*** SUPPLIED TEXT ***

The Maharashtra government has announced a 50% concession in floor space index (FSI) premium for cluster redevelopment schemes under regulation 33(9) of development control and promotional regulations (DCPR) in Mumbai for one year, following demands from developers’ associations. This move is expected to aid the redevelopment of old buildings in the city.
During the COVID pandemic, the then chief minister (CM) Uddhav Thackeray had appointed a committee to aid the badly affected real estate sector. At the time, the committee had recommended several concessions, and the state government accepted them for most redevelopment schemes for one year.
Subsequently, when the scheme lapsed, builders’ organisations such as the Confederation of Real Estate Developers’ Associations of India and Maharashtra Chamber of Housing Industry (CREDAI-MCHI), National Real Estate Development Council (NAREDCO) and Practising Engineers, Architects and Town Planners Association (PEATA), began demanding concessions, especially for cluster redevelopment, to be reinstated.
The cluster development policy is applicable when more than one plot or building is taken up for redevelopment together by forming a cluster. Under this scheme, the state government provides various exemptions, including additional FSI to developers. The recently announced concession will now offer a 50% waiver on the premium charges levied by the authorities for approvals for initiating, progressing and completing the area or additional area in a project. Such premium charges include the fungible premium paid for FSI, open space deficiency premium, premium for excess ground covered under construction, lobbies, lifts, staircases, etc.
Maharahstra deputy CM Devendra Fadnavis said the decision to reduce premiums should boost cluster redevelopment in the city and also ensure that Mumbaikars get an affordable home within Mumbai, with the additional area. “We have introduced this one-year-long scheme to push cluster redevelopment in the city, and this is also one way of generating stock of more affordable housing in the city,” he said while speaking to reporters after the Cabinet meeting.
CREDAI-MCHI appreciated the government’s decision and pointed out that cluster development has the potential to address challenges of urban growth, inadequate infrastructure and ageing buildings by providing better enhancements in terms of wider roads, improved water supply, drainage systems and electrical works.
“The overall infra enhancement benefits not only the redeveloped buildings but also the surrounding areas. It also allows modern amenities like elevators, dedicated parking spaces, landscaped gardens and recreational facilities to replace the older outdated structures, improving the housing stock. Cluster development also optimised land use with taller buildings replacing smaller structures,” it says in a statement.

*** End of SUPPLIED TEXT ***
*** EXTRACTED DATA ***

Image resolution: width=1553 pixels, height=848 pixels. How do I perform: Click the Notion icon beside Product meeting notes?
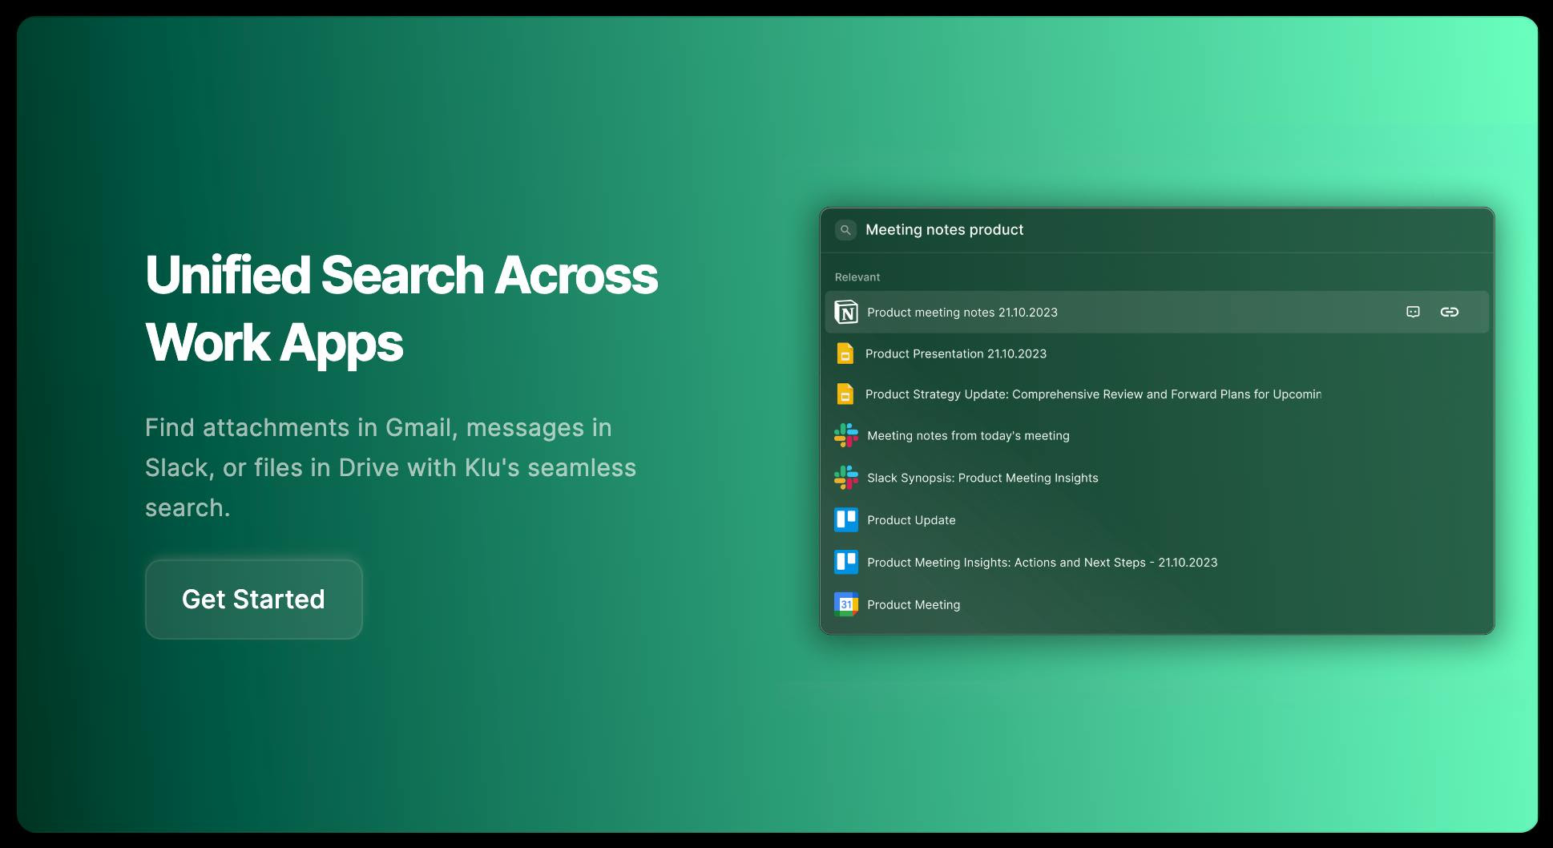(845, 312)
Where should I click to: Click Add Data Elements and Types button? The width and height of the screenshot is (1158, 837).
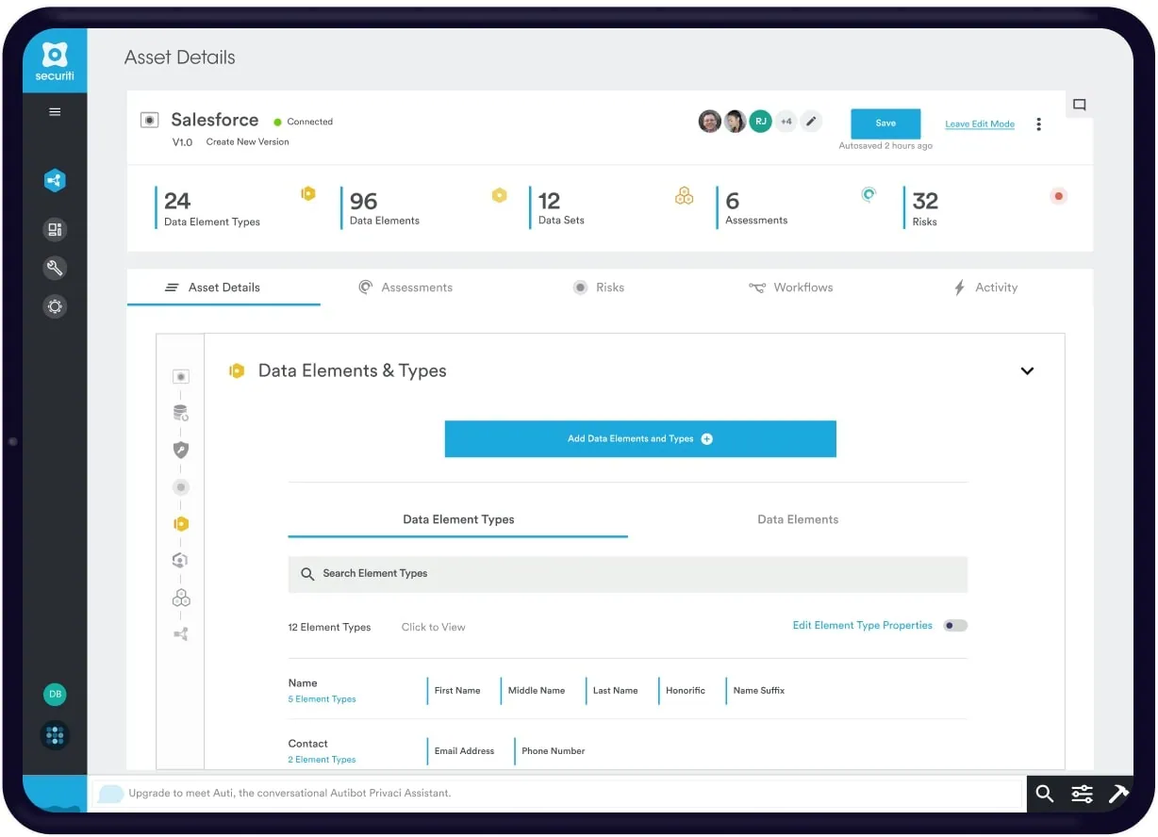point(640,439)
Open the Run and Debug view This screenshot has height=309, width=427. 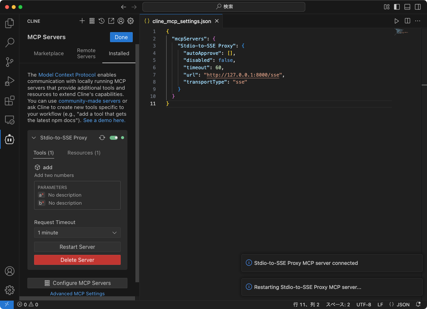(9, 81)
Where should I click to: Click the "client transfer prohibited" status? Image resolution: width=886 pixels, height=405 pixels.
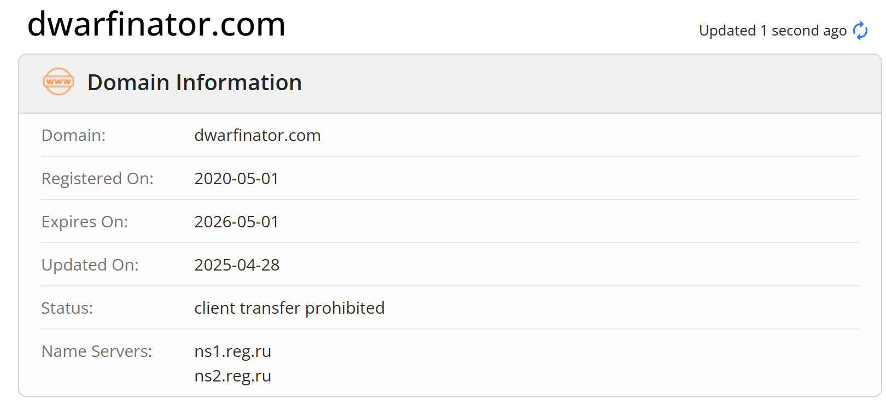(x=289, y=308)
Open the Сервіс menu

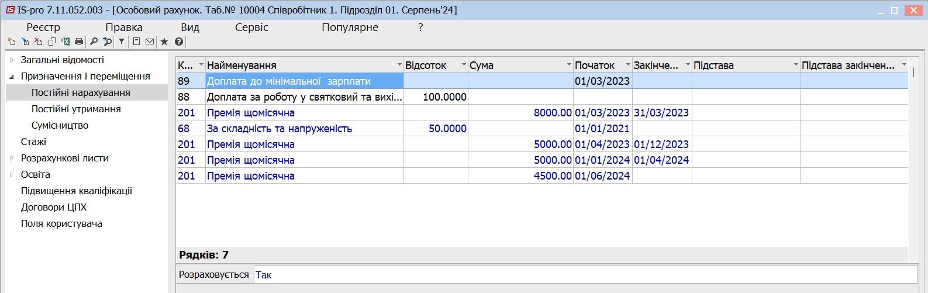(x=251, y=27)
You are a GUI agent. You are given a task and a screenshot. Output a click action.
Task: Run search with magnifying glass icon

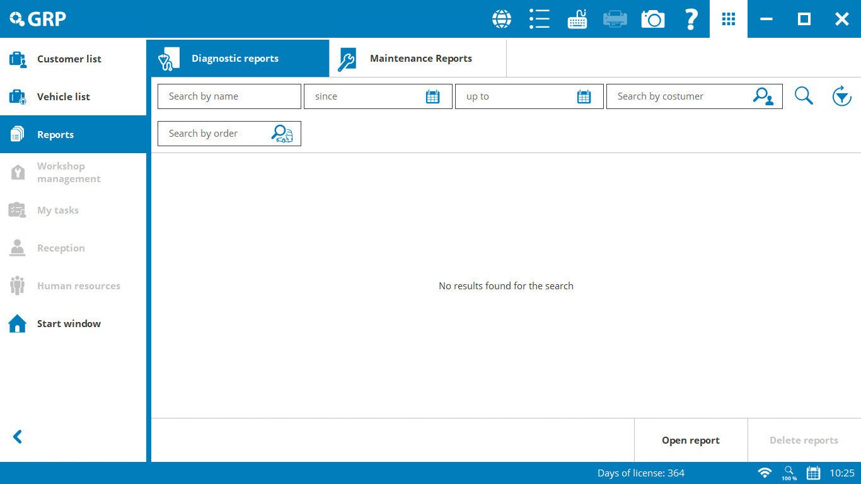point(804,96)
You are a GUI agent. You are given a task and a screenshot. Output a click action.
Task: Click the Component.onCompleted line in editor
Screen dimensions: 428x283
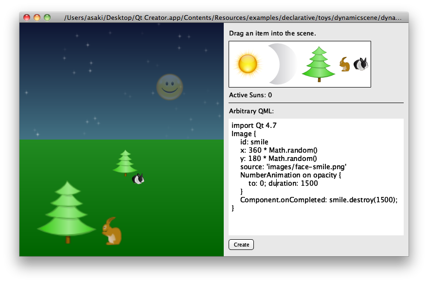coord(319,200)
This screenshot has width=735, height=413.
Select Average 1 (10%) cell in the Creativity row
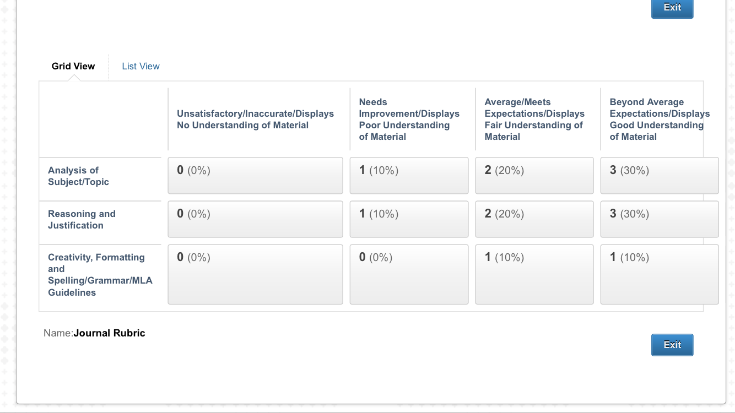(534, 274)
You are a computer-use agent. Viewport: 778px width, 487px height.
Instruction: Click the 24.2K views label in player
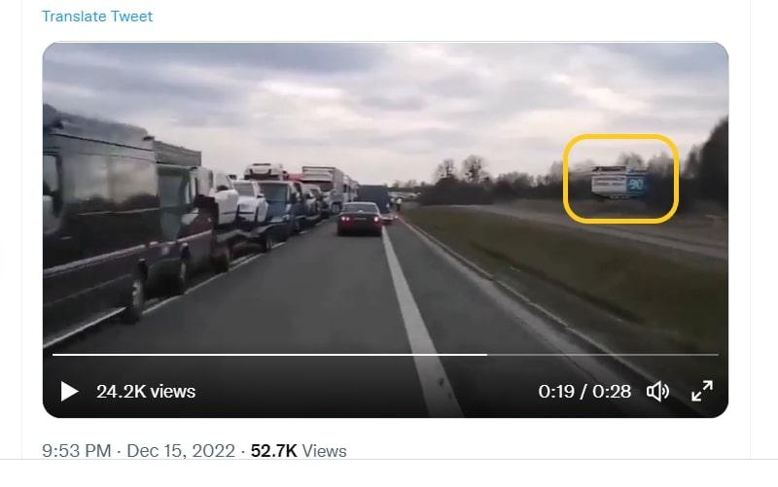(x=146, y=392)
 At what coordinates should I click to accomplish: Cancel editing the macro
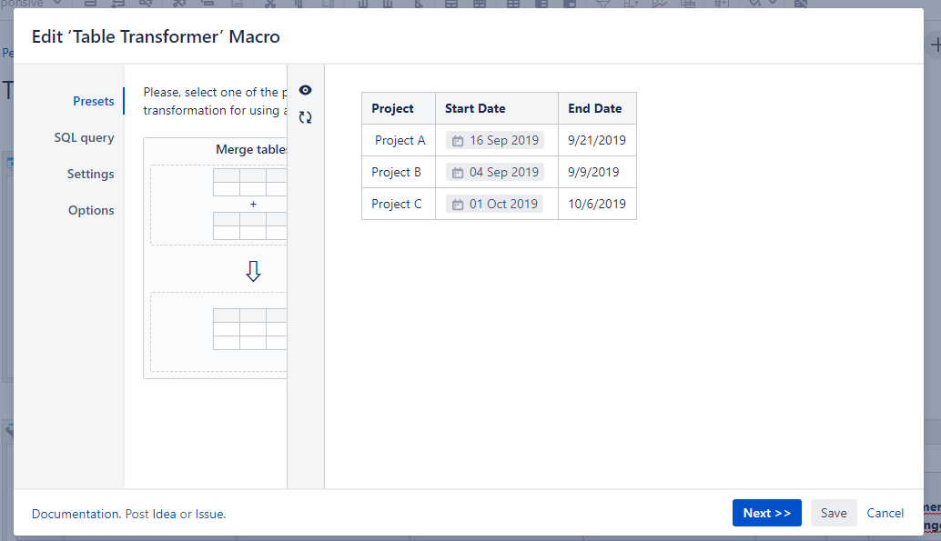pyautogui.click(x=885, y=513)
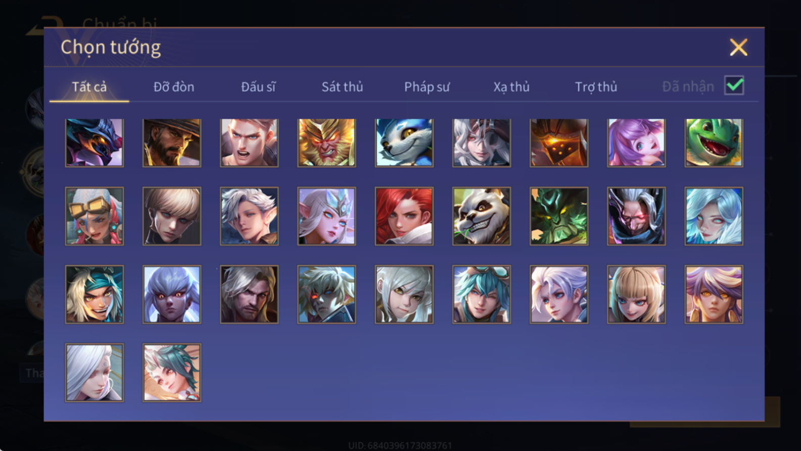Screen dimensions: 801x451
Task: Select the green frog hero portrait
Action: [714, 143]
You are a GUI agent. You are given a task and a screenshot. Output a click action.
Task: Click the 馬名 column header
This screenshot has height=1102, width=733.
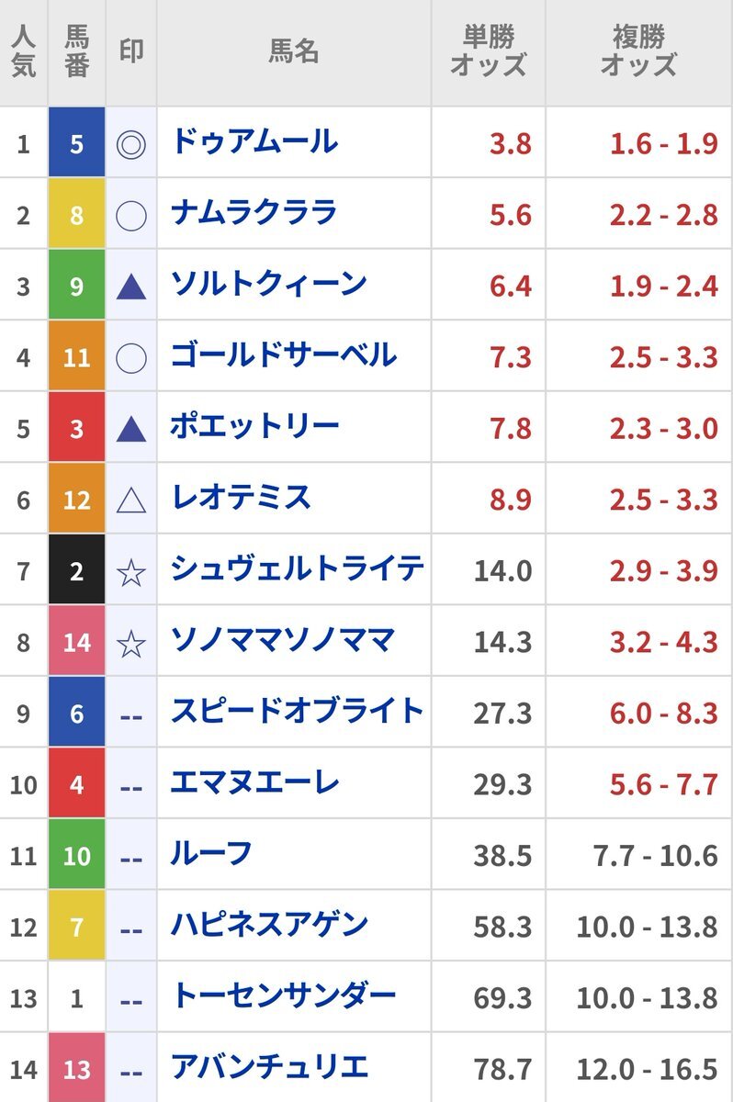294,51
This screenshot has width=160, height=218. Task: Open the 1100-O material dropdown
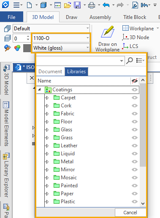pyautogui.click(x=87, y=38)
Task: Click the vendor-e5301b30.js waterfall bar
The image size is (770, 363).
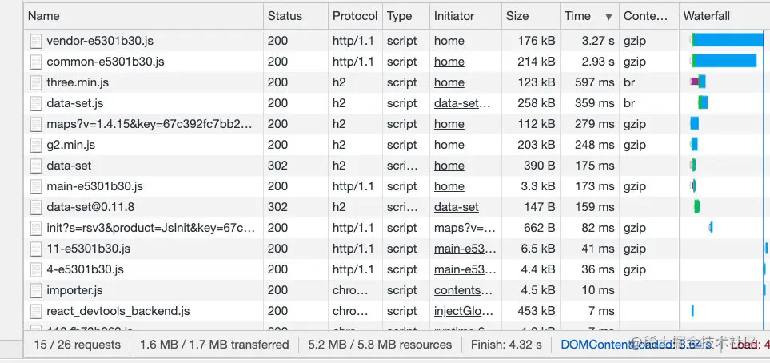Action: click(x=729, y=40)
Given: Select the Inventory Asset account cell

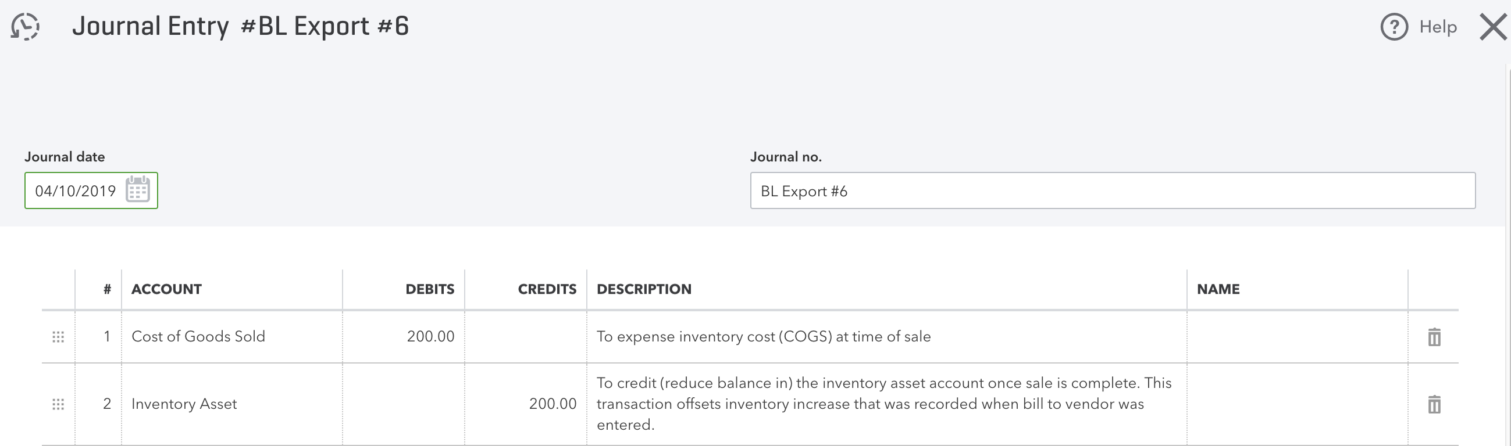Looking at the screenshot, I should pos(232,404).
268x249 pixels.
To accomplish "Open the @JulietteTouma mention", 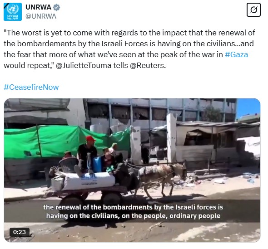I will tap(84, 65).
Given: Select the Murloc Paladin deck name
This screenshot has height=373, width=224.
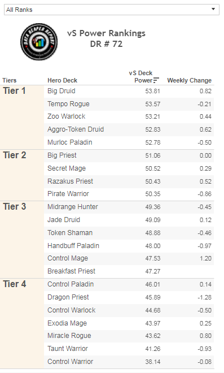Looking at the screenshot, I should tap(70, 142).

*** End of EXTRACTED DATA ***

## [COMPLETE THE FOLLOWING]
**A.** Translate this sentence from the article on Mumbai's cluster redevelopment concession into Spanish: "This move is expected to aid the redevelopment of old buildings in the city."
**B.** Transcribe the stretch from "The cluster development" through "lifts, staircases, etc." in the article on Mumbai's cluster redevelopment concession, keeping every word and mark unchanged.
The items play no part in this work.

## [TASK-BY-TASK OUTPUTS]
**A.** Se espera que esta medida contribuya a la reurbanización de edificios antiguos en la ciudad.

**B.**
The cluster development policy is applicable when more than one plot or building is taken up for redevelopment together by forming a cluster. Under this scheme, the state government provides various exemptions, including additional FSI to developers. The recently announced concession will now offer a 50% waiver on the premium charges levied by the authorities for approvals for initiating, progressing and completing the area or additional area in a project. Such premium charges include the fungible premium paid for FSI, open space deficiency premium, premium for excess ground covered under construction, lobbies, lifts, staircases, etc.